Родился я в деревне, которой больше шестисот лет. В свое время она была передана господарем боярину. С ней связано много тяжких впечатлений детства. Помню, как немцы расстреливали моего отца, но пуля скользнула по щеке, попала в плечо и вышла сквозь лопатку… О родной деревне написал поэму. А всего у меня написано четыре поэмы. На русский они пока что не переведены: не найти сомысливателя-переводчика, который мог бы проникнуть в стихию твоих образов, дум. Да и труден был бы перевод из-за внутренней рифмы, из-за ритмических сбивов…


Вспышки звезд и вспышка вдохновения — разве нет между ними связи!


Мне довелось побывать в Анголе — и вдруг, находясь один в номере гостиницы, я стал писать о космонавте Волкове. Мне вспомнился памятник герою в Москве. Поразили тогда его космические глаза, устремленные в небо, а за спиной его — переломленная орбита… И Волков словно бы вышел из сумрака вечности и вошел в сумрак земной, ко мне, — и мы стали говорить…


Через фильтры своего сознания я как бы процеживаю мысль, хотя многое в моих стихах остается нарочно непроцеженным: пусть думает, домысливает читатель.


1982

О ЧЕМ ПОВЕДАЛ ХАКАС

Зима 1958 года.
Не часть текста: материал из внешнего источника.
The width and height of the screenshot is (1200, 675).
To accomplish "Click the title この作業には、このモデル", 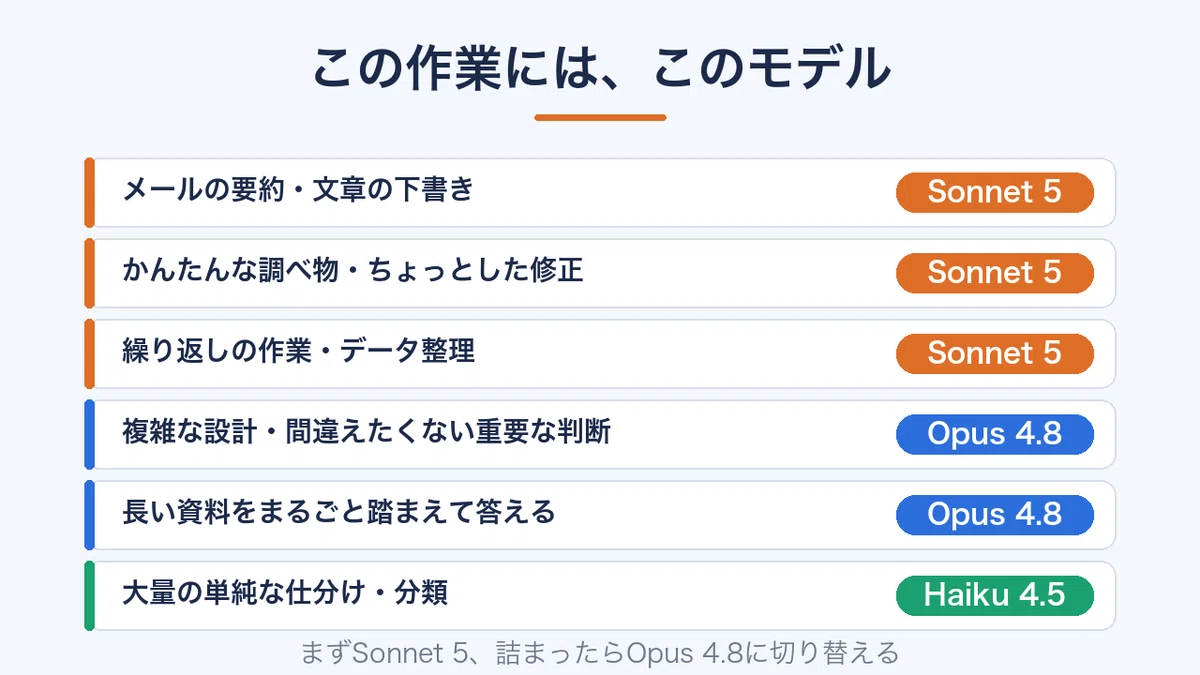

Ялтинский Дом творчества…

Как сейчас вижу тихого, бледного, грустного Петра Дорошко с неразлучным веселым Иваном Неходой, немногоречивого Тихона Семушкина и щедрого на шутку Виктора Бокова, скромного и вежливого пермяка Льва Давыдычева и всегда порывистого казаха Саттара Сейтхазина со знойной, будто марево, дымкой в раскосых степных глазах…

В середине января приехал крепыш с большой круглой головой, плотно вжатой в квадратные плечи, со сдержанными, медлительными движениями, за которыми, однако, угадывалась какая-то напружиненная, умная сила. Ко всему он был скуласт, узкоглаз и бронзовато-смугл по-восточному. Держался с первого же дня особняком.

— Кто это? — спросил я у поэта-киевлянина Петра Усачева, человека всезнающего, по-хорошему любопытного и приметливого.

— Николай Доможаков, — без промешки ответил тот. — Поэт из Хакасии. Впрочем, говорят, он и прозу пишет.

Шли дни, а писатель-хакас не выказывал ни малейшего намерения сблизиться даже с соседями по столу в столовой. Молча поест, вытрет губы салфеткой и уйдет с наклоненной вперед округлой, коротко стриженной лунообразной головой, со слегка отведенными от боков руками, чем-то напоминая борца, хотя, конечно, приходилось ему сражаться лишь с непокорным словом.

Однажды я попытался заговорить с литератором из далекой Хакасии — он что-то буркнул в ответ и скользнул по моему лицу косящим взглядом из щелки припухлых век. Так осенний солнечный луч, вырвавшись из ненастных туч, равнодушно скользит по равнине…

Сделал попытку накоротке сойтись с Доможаковым и Усачев. Но, несмотря на благоприобретенную поллитровку, знакомство тоже не состоялось: нелюдимый хакас захлопнул свою дверь перед самым носом незваного гостя.

— Брезгует! — вырвалось с досады у моего приятеля. — Вот тебе и дружба народов. Похоже, он просто недолюбливает нас. Наверно, в его жилах течет кровь богатых предков — князей.

Я рассмеялся:

— Отдаю дань твоему поэтическому воображению, но все может оказаться гораздо проще: человек вырвался, предположим, из каких-то семейных передряг и с жадностью накинулся на работу, пишет запойно.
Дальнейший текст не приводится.